Annotating this friendly takeover by smart young Americana types, Jonathan Lethem argues that the maligned and presumed lost '80s Dylan was only trying to prove "that big as he was, he wasn't bigger than rock 'n' roll itself." He hired hit producers; he married his backup singer; he dominated a supergroup that's worn better than most supergroups. Plus, Lethem insists, he wrote a trove of great songs--14 of which Columbia covertly compiled on 2013's Playlist: The Very Best of Bob Dylan '80s, which even if you think Lethem's blowing some very fragrant smoke ain't bad at all.
This tribute album, however, is a significant improvement, partly because the Playlist material has its flat spots, and partly because Dylan sings it--a third of the selections are from his Christian period, and almost all share the phlegmy gravity he favored when feeling holier-than-thou, as if a head cold was proof of enlightenment.

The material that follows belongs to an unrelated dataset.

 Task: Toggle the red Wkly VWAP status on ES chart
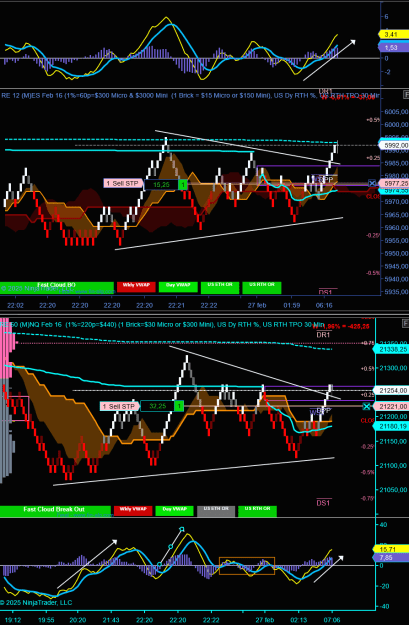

Much younger than that fortysomething millionaire, the singers here sound delighted to be singing goddamn Dylan songs, and should be; smart though they are, only a few--in particular Deer Tick's John J. McCauley III and the Hold Steady's Craig Finn--are much shakes at this songwriting stuff themselves.

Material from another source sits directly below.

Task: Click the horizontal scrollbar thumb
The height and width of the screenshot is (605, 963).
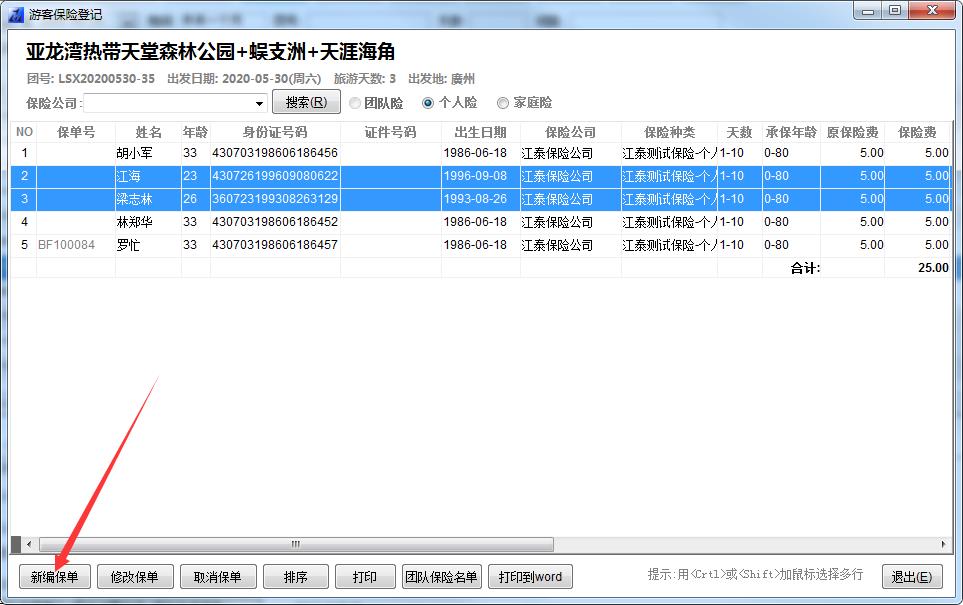Action: coord(295,545)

Starting with comedian Reggie Watts riffing on the known classic "Brownsville Girl," there's more humor here than on all Dylan's '80s albums, which between outtakes and the Traveling Wilburys and 1990's slept-on Under the Red Sky and the soundtrack-only "Night After Night" provide only half the 17 songs anyway. Arguably, there's also more Dylan, because many frontmen turn imitators for the occasion--note the freewheelin' nasality of Aaron Freeman's "Wiggle Wiggle," the highway-revisiting wail of Langhorne Slim's "Got My Mind Made Up," the rounded-off Nashville Skyline intonations of Elvis Perkins' "Congratulations." Of the (mere) six songs the two resuscitations share, Finn owns Infidels' fondly un-Christian "Sweetheart Like You" in perpetuity, and Dylan's original buries the cover only on "Series of Dreams." This matter-of-fact six-minute report from the subconscious seems hard to ruin, and Yellowbirds don't. But Dylan's vocal, on a song that with his usual contrariness he left off 1989's Oh Mercy, has a concentration he seldom approached earlier in the decade.

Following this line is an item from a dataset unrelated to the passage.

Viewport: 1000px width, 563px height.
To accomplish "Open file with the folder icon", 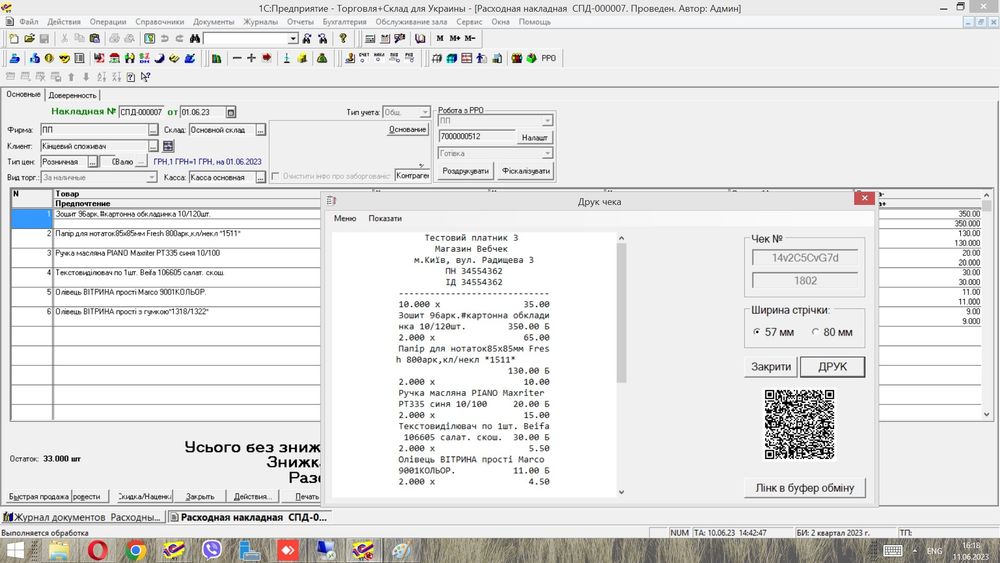I will pos(29,39).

The tribute loses steam second half--I wish two of the iTunes-only add-ons, the Low Anthem's "Lenny Bruce" and Jesse Elliott's "Handy Dandy," had been subbed in for Hannah Cohen's wan "Covenant Woman" and Marco Benevetto's instrumental "Every Grain of Sand." But it sure does prove that Bob Dylan isn't bigger than rock and roll--while also proving that rock and roll needs ace songwriters more than many current rock and rollers think.